What the task asks
Word for word, copy the line containing "At what coordinates should I click to accomplish: Click" and every line after it in the records below, leaving pictures out.

Exercise materials

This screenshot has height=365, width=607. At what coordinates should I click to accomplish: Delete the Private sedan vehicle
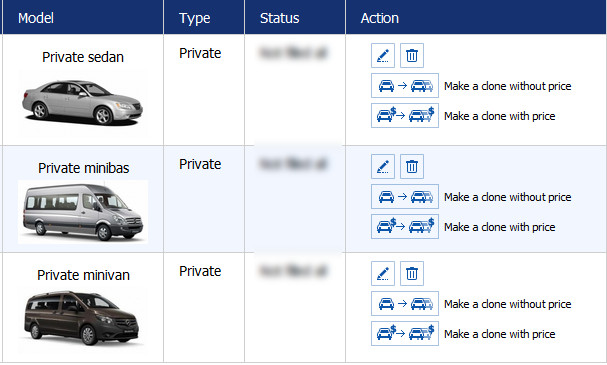click(412, 55)
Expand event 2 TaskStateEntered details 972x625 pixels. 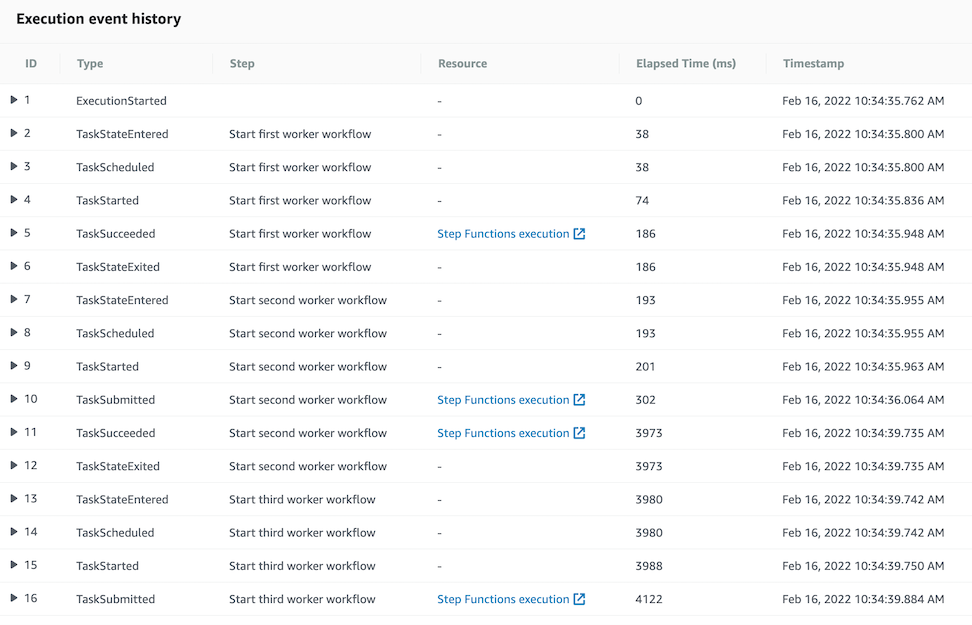(x=14, y=133)
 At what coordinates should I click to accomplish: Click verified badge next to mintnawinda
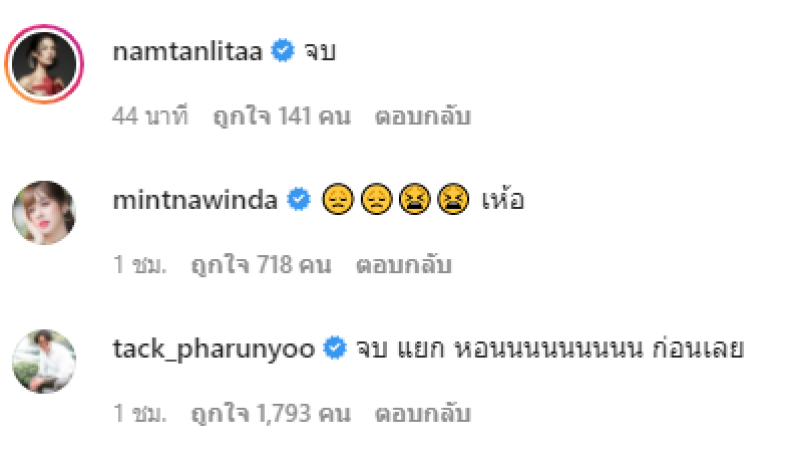click(x=299, y=199)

Expected answer
 At what coordinates should I click to accomplish: Click verified badge next to mintnawinda
click(x=299, y=199)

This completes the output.